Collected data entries

Content starts

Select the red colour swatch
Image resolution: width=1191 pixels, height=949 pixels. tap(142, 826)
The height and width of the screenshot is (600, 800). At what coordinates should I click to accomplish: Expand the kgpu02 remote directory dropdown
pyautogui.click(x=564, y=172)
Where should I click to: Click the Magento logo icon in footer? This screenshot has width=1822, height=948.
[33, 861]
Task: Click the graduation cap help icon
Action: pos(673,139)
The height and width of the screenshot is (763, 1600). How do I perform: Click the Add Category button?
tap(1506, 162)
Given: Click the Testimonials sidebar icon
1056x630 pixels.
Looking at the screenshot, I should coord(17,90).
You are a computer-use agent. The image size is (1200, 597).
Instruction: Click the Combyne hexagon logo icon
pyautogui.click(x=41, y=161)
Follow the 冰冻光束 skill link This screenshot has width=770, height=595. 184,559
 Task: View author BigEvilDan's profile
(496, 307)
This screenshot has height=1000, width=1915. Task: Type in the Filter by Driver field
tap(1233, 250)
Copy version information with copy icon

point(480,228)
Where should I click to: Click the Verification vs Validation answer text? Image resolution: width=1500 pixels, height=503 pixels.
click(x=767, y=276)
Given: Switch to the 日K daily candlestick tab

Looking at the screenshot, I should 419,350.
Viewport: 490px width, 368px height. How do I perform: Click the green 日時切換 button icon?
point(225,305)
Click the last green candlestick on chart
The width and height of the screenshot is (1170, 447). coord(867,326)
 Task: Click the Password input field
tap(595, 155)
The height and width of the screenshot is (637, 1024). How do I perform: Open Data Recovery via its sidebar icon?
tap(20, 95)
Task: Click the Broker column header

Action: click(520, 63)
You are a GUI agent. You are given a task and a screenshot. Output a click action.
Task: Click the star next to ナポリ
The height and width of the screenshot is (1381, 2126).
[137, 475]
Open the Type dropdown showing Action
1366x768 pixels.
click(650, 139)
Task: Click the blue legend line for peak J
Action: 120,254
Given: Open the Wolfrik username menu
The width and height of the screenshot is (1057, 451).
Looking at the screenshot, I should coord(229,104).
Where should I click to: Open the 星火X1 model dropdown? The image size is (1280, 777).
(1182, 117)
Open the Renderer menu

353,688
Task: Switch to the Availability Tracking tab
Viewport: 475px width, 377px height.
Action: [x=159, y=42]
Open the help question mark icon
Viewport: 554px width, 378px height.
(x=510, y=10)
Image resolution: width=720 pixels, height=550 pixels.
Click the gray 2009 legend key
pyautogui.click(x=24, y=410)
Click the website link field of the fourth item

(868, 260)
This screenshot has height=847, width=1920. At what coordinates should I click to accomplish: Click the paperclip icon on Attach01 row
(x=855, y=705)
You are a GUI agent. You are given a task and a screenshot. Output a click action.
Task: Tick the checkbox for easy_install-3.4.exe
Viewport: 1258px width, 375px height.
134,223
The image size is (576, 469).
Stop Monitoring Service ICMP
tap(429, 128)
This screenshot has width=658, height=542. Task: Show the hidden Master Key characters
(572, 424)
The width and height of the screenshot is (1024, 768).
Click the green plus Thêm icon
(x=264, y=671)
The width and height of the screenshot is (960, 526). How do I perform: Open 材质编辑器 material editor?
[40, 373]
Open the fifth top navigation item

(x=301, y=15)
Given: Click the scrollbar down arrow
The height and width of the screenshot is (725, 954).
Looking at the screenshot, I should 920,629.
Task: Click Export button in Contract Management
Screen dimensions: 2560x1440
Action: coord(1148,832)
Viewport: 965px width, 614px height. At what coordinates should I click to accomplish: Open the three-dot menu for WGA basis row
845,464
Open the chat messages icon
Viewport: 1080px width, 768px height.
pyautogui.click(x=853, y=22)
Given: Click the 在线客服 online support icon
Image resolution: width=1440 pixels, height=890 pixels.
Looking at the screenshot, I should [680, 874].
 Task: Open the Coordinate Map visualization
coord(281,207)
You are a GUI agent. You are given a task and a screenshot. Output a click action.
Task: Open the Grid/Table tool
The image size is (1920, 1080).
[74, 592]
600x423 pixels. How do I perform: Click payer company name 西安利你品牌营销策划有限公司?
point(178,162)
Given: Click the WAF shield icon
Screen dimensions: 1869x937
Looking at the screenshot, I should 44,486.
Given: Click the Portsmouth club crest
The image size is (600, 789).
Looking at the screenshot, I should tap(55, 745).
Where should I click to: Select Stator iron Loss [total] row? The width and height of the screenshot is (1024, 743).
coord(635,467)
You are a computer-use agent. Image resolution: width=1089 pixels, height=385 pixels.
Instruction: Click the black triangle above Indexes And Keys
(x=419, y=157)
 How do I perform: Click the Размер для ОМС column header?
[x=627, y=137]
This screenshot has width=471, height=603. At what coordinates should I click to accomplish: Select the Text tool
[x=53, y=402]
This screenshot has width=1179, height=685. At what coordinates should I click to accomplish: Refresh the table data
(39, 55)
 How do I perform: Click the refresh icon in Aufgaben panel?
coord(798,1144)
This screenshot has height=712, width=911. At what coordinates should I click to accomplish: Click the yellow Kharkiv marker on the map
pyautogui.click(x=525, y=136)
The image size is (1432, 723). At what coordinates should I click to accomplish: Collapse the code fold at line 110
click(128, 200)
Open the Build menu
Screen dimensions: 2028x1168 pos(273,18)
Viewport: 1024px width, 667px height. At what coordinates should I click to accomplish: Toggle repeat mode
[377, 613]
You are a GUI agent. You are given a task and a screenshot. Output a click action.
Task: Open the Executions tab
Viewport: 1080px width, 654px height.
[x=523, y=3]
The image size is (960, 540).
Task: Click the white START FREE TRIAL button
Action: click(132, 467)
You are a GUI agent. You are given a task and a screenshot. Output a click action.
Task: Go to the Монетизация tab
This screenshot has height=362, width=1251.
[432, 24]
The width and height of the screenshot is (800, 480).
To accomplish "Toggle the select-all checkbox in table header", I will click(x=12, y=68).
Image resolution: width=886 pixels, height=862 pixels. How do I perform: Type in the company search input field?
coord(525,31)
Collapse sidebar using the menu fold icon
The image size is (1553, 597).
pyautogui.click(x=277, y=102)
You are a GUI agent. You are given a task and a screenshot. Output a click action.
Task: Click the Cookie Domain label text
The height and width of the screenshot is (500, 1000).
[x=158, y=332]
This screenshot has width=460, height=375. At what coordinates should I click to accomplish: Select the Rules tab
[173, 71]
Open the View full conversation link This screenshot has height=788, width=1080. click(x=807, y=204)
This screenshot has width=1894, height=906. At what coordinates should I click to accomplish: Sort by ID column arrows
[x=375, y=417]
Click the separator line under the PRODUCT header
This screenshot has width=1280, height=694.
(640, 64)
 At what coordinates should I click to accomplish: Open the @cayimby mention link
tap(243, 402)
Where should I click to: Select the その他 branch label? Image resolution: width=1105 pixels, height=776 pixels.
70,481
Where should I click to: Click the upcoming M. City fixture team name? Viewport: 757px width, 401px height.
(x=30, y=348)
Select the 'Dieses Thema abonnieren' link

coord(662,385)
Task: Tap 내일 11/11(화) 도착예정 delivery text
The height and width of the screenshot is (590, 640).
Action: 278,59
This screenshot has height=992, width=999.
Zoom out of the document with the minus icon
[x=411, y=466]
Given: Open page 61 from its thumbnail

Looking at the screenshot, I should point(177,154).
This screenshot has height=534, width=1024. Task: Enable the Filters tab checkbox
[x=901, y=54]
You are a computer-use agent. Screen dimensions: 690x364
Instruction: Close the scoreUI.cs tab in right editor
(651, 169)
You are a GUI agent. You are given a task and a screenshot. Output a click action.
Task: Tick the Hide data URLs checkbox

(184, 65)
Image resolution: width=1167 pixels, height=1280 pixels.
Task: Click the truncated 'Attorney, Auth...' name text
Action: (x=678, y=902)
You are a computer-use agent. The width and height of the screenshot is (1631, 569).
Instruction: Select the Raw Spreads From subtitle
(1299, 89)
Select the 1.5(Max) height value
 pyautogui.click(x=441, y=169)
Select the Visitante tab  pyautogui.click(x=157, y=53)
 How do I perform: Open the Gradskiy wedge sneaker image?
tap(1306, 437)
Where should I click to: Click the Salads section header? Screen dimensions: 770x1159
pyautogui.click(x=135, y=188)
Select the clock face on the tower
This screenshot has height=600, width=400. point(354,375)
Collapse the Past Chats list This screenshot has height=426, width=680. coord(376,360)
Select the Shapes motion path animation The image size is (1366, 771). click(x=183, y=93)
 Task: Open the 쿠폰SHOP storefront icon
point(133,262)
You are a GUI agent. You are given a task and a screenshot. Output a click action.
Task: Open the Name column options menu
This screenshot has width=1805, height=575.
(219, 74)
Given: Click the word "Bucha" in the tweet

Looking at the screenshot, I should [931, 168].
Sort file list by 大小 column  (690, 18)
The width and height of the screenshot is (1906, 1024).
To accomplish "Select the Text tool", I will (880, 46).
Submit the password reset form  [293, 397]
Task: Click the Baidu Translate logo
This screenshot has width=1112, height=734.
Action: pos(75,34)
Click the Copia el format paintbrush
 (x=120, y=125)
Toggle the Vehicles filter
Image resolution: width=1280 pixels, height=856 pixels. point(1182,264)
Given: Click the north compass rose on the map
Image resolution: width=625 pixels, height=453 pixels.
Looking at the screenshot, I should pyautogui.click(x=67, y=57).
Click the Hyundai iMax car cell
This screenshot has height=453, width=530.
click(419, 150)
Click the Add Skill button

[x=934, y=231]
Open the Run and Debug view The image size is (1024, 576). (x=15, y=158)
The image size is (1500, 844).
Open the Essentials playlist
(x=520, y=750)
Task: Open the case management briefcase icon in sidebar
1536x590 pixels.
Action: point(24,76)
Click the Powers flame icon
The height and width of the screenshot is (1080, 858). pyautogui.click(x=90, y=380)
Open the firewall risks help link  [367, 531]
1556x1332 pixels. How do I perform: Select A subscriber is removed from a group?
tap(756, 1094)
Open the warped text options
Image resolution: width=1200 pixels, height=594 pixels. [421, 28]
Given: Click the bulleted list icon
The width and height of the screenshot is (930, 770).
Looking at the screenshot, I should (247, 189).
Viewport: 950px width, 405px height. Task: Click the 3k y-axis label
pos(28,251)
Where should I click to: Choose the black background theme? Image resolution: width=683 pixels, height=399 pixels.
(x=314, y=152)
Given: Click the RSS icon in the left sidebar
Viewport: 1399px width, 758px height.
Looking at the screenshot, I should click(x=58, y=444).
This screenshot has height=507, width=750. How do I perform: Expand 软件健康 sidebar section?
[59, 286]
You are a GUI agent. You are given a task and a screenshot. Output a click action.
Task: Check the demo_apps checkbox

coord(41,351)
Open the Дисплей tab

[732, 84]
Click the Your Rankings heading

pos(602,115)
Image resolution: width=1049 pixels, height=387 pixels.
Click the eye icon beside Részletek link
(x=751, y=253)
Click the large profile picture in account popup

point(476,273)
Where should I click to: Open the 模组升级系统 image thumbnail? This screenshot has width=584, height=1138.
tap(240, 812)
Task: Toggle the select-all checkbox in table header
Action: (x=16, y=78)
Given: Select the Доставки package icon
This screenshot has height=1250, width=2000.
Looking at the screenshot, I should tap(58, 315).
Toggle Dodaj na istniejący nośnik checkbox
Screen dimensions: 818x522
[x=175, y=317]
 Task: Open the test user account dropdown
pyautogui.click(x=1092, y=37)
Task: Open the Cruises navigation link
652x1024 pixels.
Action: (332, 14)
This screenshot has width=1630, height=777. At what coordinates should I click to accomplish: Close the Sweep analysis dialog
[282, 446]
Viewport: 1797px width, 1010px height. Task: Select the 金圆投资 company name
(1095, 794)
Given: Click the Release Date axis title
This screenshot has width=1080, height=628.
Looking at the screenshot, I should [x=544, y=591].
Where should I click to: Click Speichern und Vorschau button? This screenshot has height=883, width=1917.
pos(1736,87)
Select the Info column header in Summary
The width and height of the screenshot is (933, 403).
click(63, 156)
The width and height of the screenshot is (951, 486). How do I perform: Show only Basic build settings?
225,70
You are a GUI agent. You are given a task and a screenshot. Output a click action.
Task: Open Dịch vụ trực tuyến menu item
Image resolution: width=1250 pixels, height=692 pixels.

Content ends

TASK DETAILS -
Looking through the records, copy out every line in which the word "will" is found.

EXERCISE ANSWER -
To accomplish "Toggle the select-all checkbox in table header", I will click(x=12, y=68).
To accomplish "Select the Text tool", I will (880, 46).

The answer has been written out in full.